In contrast, the results of some studies, such as the study of Kalhori et al. do not match the results of this study. In their study, the expert knowledge of nurses about cardiopulmonary resuscitation methods, based on the 2010 CPR guidelines, was desirable (26). The reason for the discrepancy in the results of this study and those of other studies can be attributed to the classes held before measuring the level of knowledge. Therefore, there is a need for educational and periodic courses to improve the level of knowledge of nurses about the use of diagnostic tools such as ECG. One study by Ebrahimian et al. which examined the level of knowledge of nurses in the interpretation of ECG, reported insufficient knowledge about ECG interpretation in nurses. There is a need to investigate the causes of this deficiency and minimize the problem by implementing educational interventions because heart disease would have irreparable consequences if not detected in a timely and correct manner (28). In a study that examined the effect of an educational program on the knowledge of ECG interpretation in nurses, Jung et al. reported that nurses’ knowledge before the educational program was undesirable. This level of knowledge in nurses increased after the educational course completed. Therefore, the implementation of training courses can increase the knowledge and awareness of nurses (22).
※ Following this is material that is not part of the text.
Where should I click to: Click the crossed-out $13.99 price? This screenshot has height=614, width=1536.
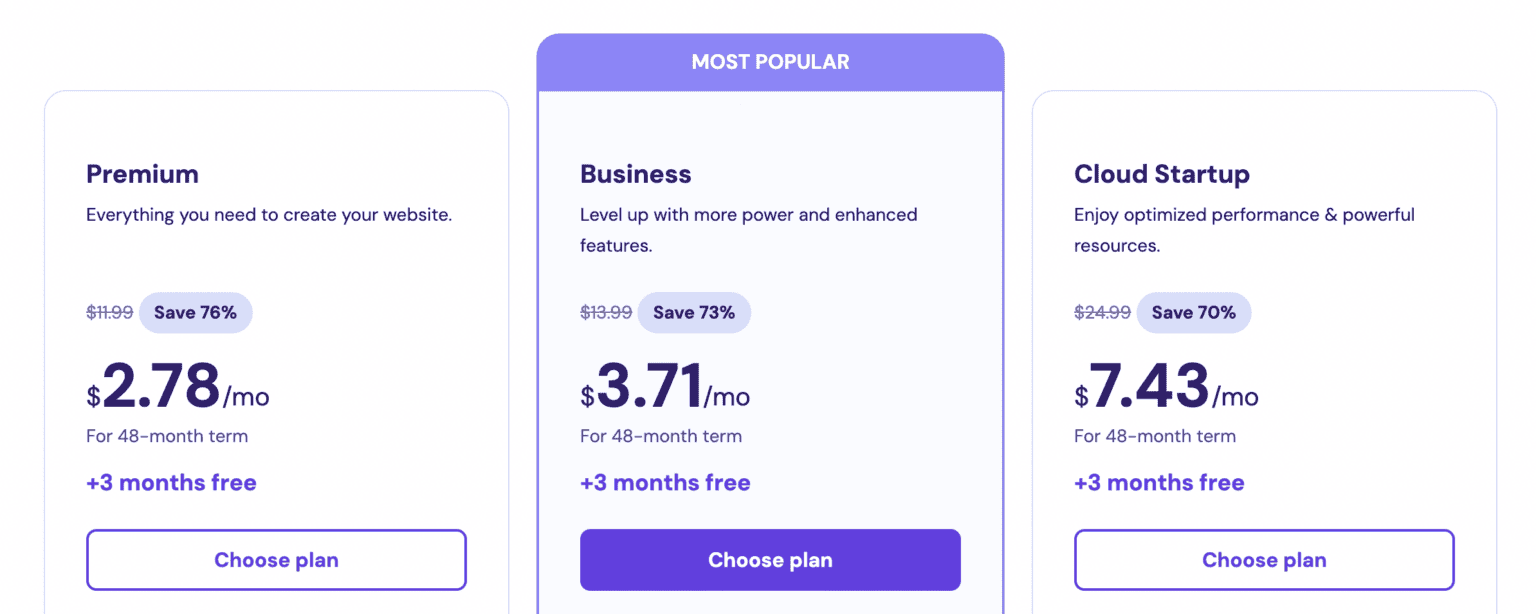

In this regard, it is proposed to hold in-service or short-term courses for nurses on lead aVR and implement periodic training programs for CCU nurses, given the sensitivity of cardiovascular evaluation, the important role of lead aVR, and the need for the provision of prompt information to the physician to monitor the patient.

5.1. Conclusions

ECG interpretation is one of the important tasks of nurses concerning patients admitted to the CCU. Increasing the skill of nurses in this regard can help greatly follow up the patients and it leads to professional and advanced care in the CCU. Given the importance of lead aVR in detecting many disorders and considering the lack of nurses’ knowledge in this respect, this study highlighted the need to promote these skills through modifying the nursing curriculum and providing continuous education courses.